Last week, BP lowered a four-story custom-designed concrete-and-metal box 5,000 feet into the Gulf of Mexico, where the plan was for it to rest atop the larger of two remaining oil leaks to capture escaping oil and send it via pipe to a drill ship on the water's surface.
But the oil did not flow through pipe properly because a buildup of frozen crystals, called hydrates, blocked the pipe opening where oil would come out after being sucked from the well. BP had planned for such a complication and used a warm solution between the pipes from the drill ship to keep the oil flowing, but it was not enough.
BP plans to use a smaller box to direct the oil from largest of the leaks into a pipe that will lead to a container vessel.
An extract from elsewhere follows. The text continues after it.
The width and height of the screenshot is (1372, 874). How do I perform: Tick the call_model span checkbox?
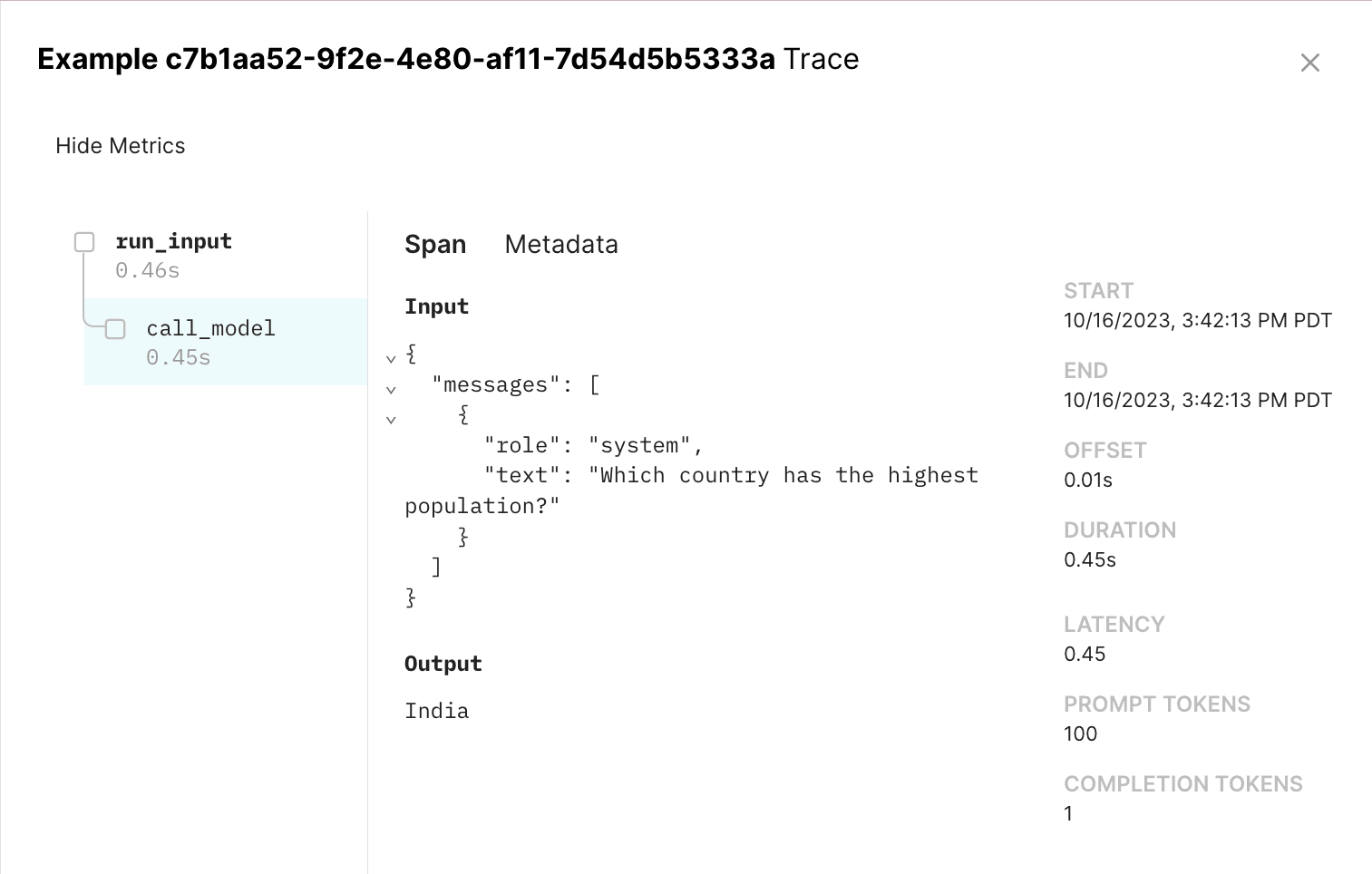115,329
Toward the end of next week, the company will also try to plug the well using a "junk shot", which means that BP will shoot trash at high speed into the blowout preventer (which did not prevent a blowout) to try to stop the flow of oil.
Satish Nagarajaiah, a Rice University engineer who works on offshore drilling issues, said he is concerned that the smaller box will not stay in place.
Neither of these methods inspire a great deal of confidence. I have a vision of trash floating in the oily water. Still, I hope, beyond hope, that one of the efforts is successful.
From NOLA.com.
UPDATE: From NOLA.com:
The company also will attempt a "top kill" of the failed blowout preventer that sits atop the wellhead, pumping what BP officials have called "junk," pieces of ground up tire or golf balls, into the valve assembly under very high pressure.
I wondered what sort of "junk" BP would use.